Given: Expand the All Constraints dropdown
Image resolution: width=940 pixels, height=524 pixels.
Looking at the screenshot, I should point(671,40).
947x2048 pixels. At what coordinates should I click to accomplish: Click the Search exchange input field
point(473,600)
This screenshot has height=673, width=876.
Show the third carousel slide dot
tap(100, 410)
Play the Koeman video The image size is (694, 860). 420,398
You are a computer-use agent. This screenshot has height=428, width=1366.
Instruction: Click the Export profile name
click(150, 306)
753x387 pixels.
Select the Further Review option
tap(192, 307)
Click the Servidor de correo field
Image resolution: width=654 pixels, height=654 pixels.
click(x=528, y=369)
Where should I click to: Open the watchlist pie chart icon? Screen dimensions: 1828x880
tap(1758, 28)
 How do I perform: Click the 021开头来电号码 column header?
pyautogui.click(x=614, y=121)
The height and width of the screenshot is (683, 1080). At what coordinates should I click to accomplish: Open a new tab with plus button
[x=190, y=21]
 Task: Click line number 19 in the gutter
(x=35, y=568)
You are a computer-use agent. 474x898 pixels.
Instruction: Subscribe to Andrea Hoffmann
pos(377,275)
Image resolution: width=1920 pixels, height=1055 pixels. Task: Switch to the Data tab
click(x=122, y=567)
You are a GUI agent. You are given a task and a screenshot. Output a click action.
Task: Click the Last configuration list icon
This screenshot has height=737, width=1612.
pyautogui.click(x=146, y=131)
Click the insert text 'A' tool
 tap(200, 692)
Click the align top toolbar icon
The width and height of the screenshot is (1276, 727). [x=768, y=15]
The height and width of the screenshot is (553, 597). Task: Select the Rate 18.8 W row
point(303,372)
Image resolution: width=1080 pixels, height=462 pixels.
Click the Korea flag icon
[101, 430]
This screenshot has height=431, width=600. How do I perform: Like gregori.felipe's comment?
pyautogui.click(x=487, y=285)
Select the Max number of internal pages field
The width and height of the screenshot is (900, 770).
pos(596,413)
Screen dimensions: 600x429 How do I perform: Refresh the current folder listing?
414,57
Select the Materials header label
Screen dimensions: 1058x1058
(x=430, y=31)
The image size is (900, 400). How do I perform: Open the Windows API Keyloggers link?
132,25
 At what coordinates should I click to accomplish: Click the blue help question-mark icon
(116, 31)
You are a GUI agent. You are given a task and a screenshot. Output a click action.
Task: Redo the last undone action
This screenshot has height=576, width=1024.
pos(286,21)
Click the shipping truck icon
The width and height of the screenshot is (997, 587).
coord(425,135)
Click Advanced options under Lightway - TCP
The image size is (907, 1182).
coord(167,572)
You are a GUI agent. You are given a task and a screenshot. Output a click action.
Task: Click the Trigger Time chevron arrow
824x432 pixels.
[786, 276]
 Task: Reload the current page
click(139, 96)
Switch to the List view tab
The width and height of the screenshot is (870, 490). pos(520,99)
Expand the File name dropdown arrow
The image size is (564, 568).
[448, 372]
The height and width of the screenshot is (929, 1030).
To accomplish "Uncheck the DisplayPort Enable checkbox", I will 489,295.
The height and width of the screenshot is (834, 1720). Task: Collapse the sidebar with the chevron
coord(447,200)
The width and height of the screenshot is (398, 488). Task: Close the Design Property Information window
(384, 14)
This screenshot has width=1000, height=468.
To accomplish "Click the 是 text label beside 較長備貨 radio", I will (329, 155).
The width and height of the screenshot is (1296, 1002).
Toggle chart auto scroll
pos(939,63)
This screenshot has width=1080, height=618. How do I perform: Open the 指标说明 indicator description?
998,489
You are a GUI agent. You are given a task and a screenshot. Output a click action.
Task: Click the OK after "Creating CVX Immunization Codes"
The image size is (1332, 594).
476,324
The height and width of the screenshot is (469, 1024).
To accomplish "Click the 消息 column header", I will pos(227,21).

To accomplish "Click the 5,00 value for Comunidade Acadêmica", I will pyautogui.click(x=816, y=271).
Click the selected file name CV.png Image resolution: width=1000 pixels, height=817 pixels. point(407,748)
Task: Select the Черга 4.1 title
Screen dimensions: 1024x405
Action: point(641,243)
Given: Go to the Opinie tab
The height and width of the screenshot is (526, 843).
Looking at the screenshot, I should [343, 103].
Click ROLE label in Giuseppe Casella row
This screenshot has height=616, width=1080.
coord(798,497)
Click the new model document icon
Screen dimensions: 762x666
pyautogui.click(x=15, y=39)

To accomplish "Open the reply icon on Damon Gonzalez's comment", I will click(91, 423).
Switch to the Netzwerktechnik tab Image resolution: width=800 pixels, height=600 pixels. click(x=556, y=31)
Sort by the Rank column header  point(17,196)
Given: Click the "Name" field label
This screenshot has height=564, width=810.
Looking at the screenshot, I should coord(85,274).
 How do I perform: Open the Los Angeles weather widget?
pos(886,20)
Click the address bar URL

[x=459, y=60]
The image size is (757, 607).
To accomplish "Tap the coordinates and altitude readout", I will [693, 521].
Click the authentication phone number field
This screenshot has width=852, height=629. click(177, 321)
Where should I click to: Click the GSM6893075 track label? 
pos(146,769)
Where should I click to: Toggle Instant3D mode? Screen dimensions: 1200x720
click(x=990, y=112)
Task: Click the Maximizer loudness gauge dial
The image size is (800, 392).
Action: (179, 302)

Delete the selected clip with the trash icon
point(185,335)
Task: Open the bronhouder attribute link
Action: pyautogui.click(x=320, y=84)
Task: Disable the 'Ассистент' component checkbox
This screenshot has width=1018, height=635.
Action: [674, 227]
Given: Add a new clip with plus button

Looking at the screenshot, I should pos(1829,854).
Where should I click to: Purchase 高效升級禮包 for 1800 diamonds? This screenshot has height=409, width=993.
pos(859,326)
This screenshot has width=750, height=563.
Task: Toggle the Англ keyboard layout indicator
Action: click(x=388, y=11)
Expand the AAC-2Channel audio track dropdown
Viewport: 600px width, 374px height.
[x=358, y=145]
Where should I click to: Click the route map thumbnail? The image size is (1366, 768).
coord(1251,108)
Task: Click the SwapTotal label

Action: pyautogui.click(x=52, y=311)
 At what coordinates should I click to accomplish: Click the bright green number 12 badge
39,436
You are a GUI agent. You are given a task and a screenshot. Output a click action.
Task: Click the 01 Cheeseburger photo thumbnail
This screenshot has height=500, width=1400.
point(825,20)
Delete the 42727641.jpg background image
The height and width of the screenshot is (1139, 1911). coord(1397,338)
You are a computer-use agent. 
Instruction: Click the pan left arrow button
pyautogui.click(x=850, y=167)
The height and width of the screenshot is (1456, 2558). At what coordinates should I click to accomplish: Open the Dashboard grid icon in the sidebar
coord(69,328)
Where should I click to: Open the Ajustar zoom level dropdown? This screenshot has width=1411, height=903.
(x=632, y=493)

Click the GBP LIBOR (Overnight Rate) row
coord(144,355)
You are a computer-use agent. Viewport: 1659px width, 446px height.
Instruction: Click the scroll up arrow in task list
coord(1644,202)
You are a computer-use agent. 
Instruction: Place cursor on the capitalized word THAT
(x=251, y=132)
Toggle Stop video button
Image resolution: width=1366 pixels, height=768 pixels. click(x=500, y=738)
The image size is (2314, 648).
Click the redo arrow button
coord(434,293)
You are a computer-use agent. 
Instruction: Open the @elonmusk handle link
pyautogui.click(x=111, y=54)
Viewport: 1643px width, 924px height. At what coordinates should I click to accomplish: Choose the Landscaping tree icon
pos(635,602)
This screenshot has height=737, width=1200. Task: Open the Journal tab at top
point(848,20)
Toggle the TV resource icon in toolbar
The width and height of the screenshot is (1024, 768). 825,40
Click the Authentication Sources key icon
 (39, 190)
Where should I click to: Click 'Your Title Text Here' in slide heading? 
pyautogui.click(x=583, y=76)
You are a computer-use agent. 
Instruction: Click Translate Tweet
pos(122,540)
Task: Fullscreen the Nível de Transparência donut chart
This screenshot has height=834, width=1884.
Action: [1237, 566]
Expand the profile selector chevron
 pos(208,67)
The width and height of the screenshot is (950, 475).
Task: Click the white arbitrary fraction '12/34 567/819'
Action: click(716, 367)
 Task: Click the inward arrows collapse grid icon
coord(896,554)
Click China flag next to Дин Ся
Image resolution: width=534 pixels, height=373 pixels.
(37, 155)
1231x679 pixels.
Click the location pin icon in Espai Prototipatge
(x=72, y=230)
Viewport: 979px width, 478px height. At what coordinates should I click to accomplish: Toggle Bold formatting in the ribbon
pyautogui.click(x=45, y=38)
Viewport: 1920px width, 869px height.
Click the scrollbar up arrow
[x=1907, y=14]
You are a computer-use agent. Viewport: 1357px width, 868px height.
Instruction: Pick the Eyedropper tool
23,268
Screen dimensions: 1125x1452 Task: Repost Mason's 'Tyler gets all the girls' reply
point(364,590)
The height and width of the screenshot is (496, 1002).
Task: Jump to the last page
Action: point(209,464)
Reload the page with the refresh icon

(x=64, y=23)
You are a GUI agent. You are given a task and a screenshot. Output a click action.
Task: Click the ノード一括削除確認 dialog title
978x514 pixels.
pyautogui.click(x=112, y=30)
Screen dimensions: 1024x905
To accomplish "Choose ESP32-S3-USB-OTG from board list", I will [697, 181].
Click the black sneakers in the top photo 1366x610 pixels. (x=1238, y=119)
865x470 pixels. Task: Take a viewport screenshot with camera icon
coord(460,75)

------------------------------------------------

▸ Exercise
From the records above, copy only the lines starting with the line that holds "number 12 badge" and going on through the line that holds "Task: Click the 01", exactly as written.

▸ Exercise output
 At what coordinates should I click to accomplish: Click the bright green number 12 badge
39,436
You are a GUI agent. You are given a task and a screenshot. Output a click action.
Task: Click the 01 Cheeseburger photo thumbnail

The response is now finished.